Go through the records below and copy out every line that contains the word "icon".

· · ·

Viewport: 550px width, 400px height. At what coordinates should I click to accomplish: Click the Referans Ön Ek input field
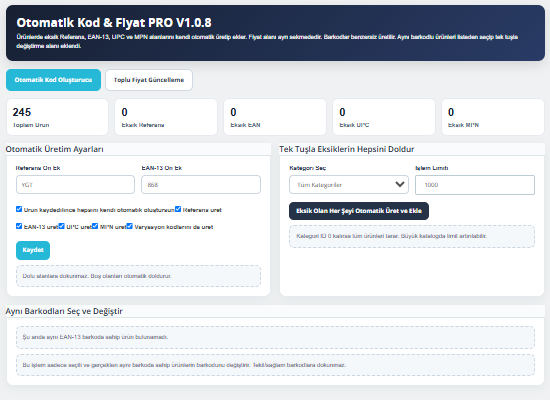75,185
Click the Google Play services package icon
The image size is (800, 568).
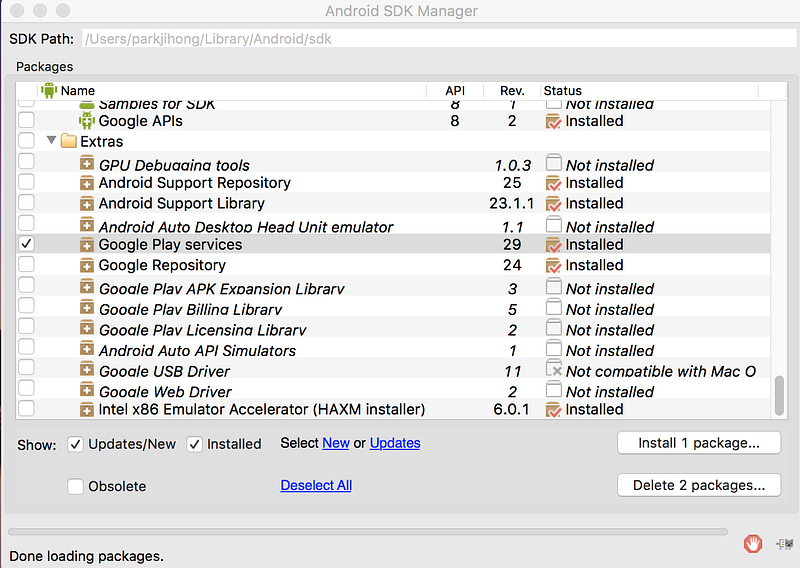coord(87,244)
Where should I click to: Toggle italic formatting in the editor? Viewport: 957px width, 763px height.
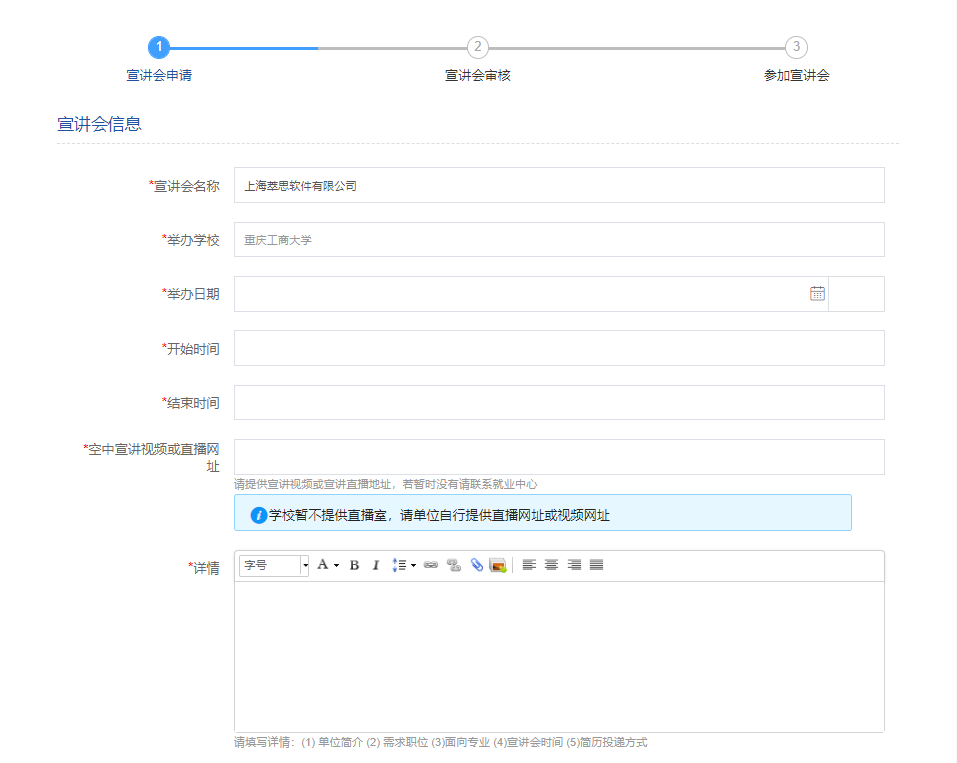(x=376, y=565)
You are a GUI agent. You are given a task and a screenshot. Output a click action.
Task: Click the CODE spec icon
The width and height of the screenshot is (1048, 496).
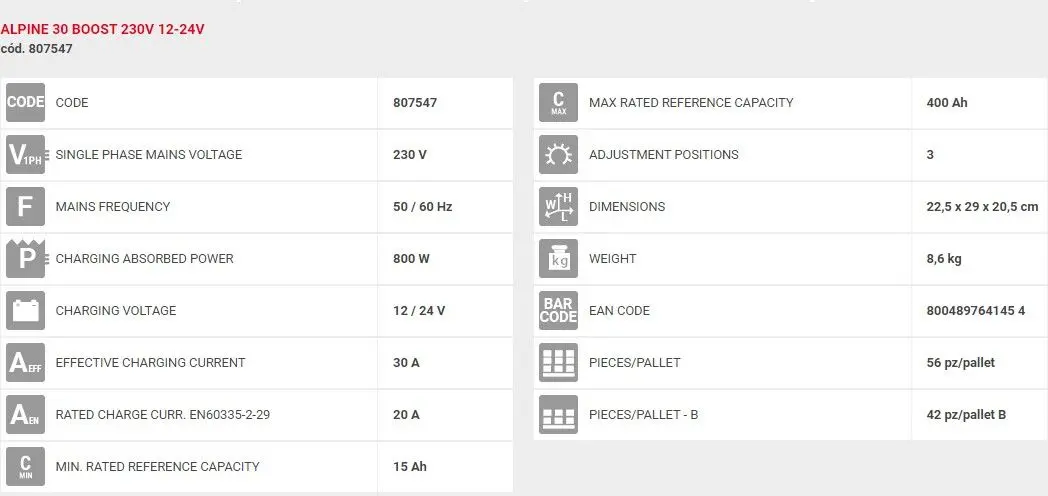(26, 103)
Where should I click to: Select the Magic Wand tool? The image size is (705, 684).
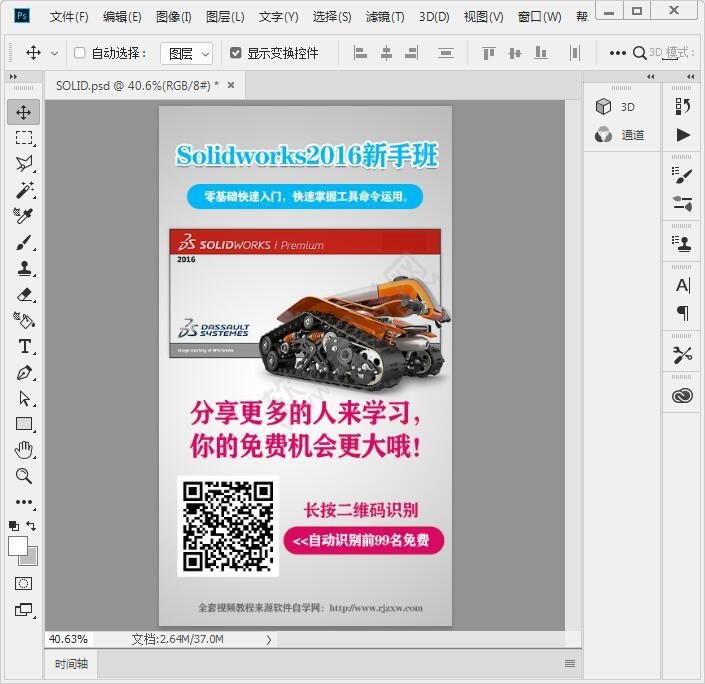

· · ·

- _RESPONSE TO THIS EXERCISE_:
Click the Google Play services package icon
Task: Click the CODE spec icon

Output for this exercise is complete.